Target pointing data
--- Start ---

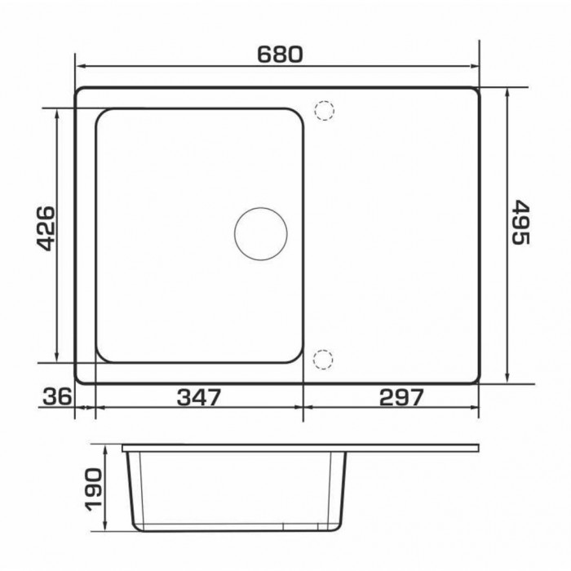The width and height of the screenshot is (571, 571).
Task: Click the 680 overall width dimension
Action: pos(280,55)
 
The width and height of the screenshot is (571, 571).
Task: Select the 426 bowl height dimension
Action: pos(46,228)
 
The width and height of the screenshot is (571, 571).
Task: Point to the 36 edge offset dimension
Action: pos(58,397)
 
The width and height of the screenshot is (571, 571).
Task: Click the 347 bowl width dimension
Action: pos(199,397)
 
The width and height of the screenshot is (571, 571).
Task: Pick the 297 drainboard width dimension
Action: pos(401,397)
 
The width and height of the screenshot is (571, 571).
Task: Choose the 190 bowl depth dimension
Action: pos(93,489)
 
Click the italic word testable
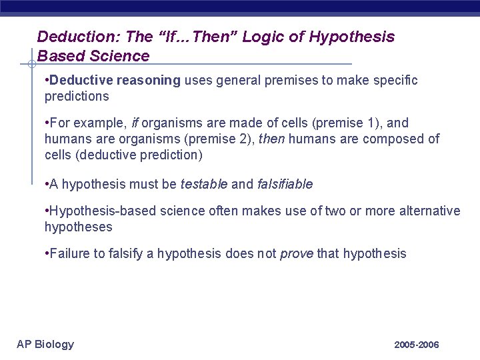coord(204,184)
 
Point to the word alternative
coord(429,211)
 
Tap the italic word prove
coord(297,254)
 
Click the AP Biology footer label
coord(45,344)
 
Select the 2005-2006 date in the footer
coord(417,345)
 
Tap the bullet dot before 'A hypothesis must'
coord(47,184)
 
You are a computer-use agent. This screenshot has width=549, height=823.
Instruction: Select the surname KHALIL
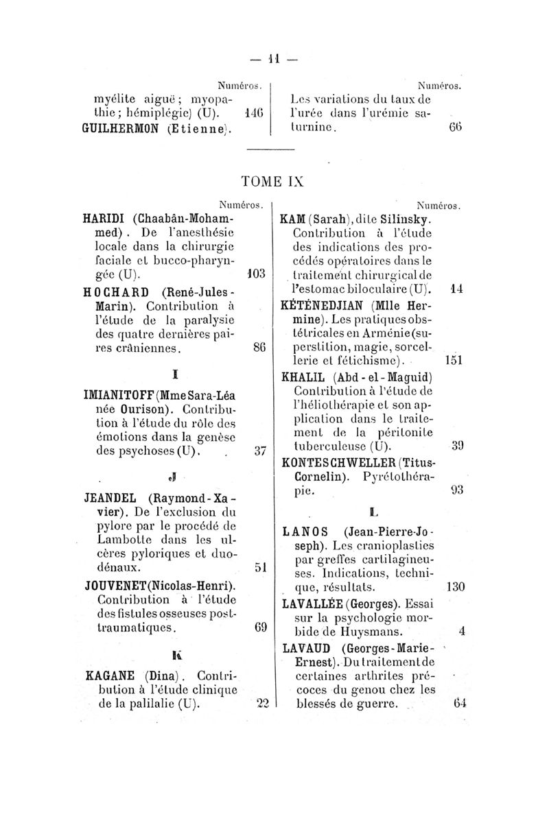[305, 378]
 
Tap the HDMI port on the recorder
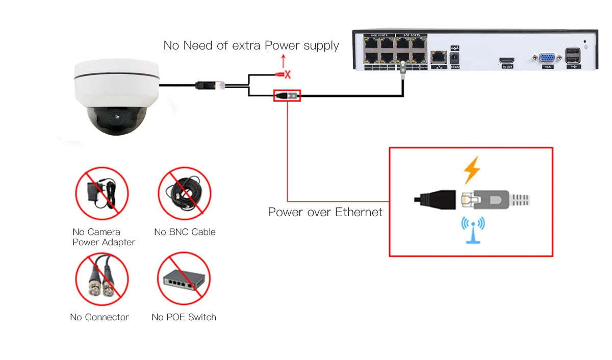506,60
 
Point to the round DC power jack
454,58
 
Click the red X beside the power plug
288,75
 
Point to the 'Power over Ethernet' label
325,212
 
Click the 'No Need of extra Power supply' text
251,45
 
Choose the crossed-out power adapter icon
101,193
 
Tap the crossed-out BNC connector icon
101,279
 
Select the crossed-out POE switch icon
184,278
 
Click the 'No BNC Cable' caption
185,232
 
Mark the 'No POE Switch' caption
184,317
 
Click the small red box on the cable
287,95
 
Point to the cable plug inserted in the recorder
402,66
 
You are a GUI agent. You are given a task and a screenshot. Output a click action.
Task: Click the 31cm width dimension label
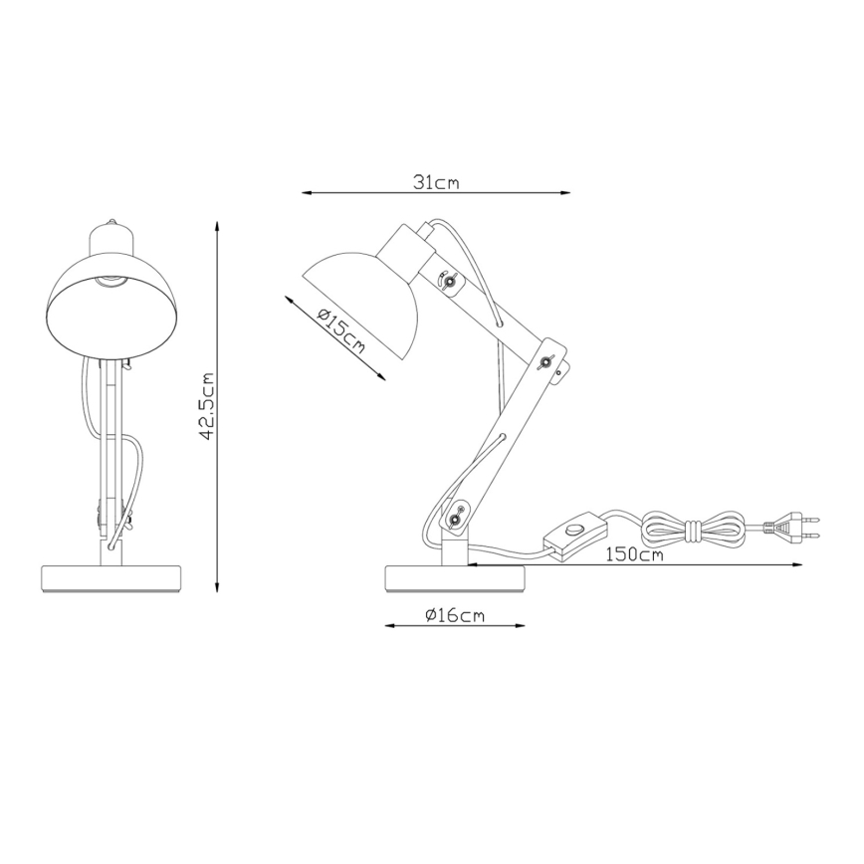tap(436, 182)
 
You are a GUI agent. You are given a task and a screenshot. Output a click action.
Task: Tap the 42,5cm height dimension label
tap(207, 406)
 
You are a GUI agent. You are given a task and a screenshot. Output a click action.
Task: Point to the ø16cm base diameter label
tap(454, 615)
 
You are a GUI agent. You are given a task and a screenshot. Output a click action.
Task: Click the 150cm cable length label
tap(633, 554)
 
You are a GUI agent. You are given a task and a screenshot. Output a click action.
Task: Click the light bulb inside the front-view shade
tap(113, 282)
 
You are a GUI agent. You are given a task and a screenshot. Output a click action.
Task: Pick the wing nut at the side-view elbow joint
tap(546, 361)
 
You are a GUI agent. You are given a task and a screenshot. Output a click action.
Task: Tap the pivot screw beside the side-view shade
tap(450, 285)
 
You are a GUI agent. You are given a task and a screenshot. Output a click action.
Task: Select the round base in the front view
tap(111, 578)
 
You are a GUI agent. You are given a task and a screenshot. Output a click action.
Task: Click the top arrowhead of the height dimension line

--- End ---

### WHAT TO WORK ON
Could you write out every line of the records above word for word, without the pictures?

### THE RESULT
The width and height of the screenshot is (571, 571).
Task: Click the 680 overall width dimension
Action: pos(280,55)
 
The width and height of the screenshot is (571, 571).
Task: Select the 426 bowl height dimension
Action: pos(46,228)
 
The width and height of the screenshot is (571, 571).
Task: Point to the 36 edge offset dimension
Action: pos(58,397)
 
The width and height of the screenshot is (571, 571).
Task: Click the 347 bowl width dimension
Action: pos(199,397)
 
The width and height of the screenshot is (571, 571).
Task: Pick the 297 drainboard width dimension
Action: pos(401,397)
 
The width and height of the screenshot is (571, 571).
Task: Choose the 190 bowl depth dimension
Action: pos(93,489)
 
Click the italic word testable
coord(204,184)
 
Point to the word alternative
coord(429,211)
 
Tap the italic word prove
coord(297,254)
 
Click the AP Biology footer label
coord(45,344)
 
Select the 2005-2006 date in the footer
coord(417,345)
 
Tap the bullet dot before 'A hypothesis must'
coord(47,184)
 
You are a computer-use agent. This screenshot has width=549, height=823.
Instruction: Select the surname KHALIL
[305, 378]
 
Tap the HDMI port on the recorder
506,60
 
Point to the round DC power jack
454,58
 
Click the red X beside the power plug
288,75
 
Point to the 'Power over Ethernet' label
325,212
 
Click the 'No Need of extra Power supply' text
251,45
 
Choose the crossed-out power adapter icon
101,193
 
Tap the crossed-out BNC connector icon
101,279
 
Select the crossed-out POE switch icon
184,278
 
Click the 'No BNC Cable' caption
185,232
 
Mark the 'No POE Switch' caption
184,317
 
Click the small red box on the cable
287,95
 
Point to the cable plug inserted in the recorder
402,66
 
You are a GUI agent. You are given a task and a screenshot. Output a click action.
Task: Click the 31cm width dimension label
tap(436, 182)
 
You are a GUI agent. You are given a task and a screenshot. Output a click action.
Task: Tap the 42,5cm height dimension label
tap(207, 406)
 
You are a GUI agent. You are given a task and a screenshot. Output a click action.
Task: Point to the ø16cm base diameter label
tap(454, 615)
 
You are a GUI agent. You are given a task and a screenshot. Output a click action.
Task: Click the 150cm cable length label
tap(633, 554)
 
You are a GUI agent. You are given a task and a screenshot. Output a click action.
Task: Click the light bulb inside the front-view shade
tap(113, 282)
 
You are a GUI agent. You are given a task and a screenshot. Output a click action.
Task: Pick the wing nut at the side-view elbow joint
tap(546, 361)
 
You are a GUI agent. You are given a task and a screenshot. Output a click action.
Task: Tap the pivot screw beside the side-view shade
tap(450, 285)
 
You are a GUI agent. You are given a task and a screenshot. Output a click action.
Task: Select the round base in the front view
tap(111, 578)
 
You are a GUI agent. You are given a task and a screenshot. Output a click action.
Task: Click the top arrowhead of the height dimension line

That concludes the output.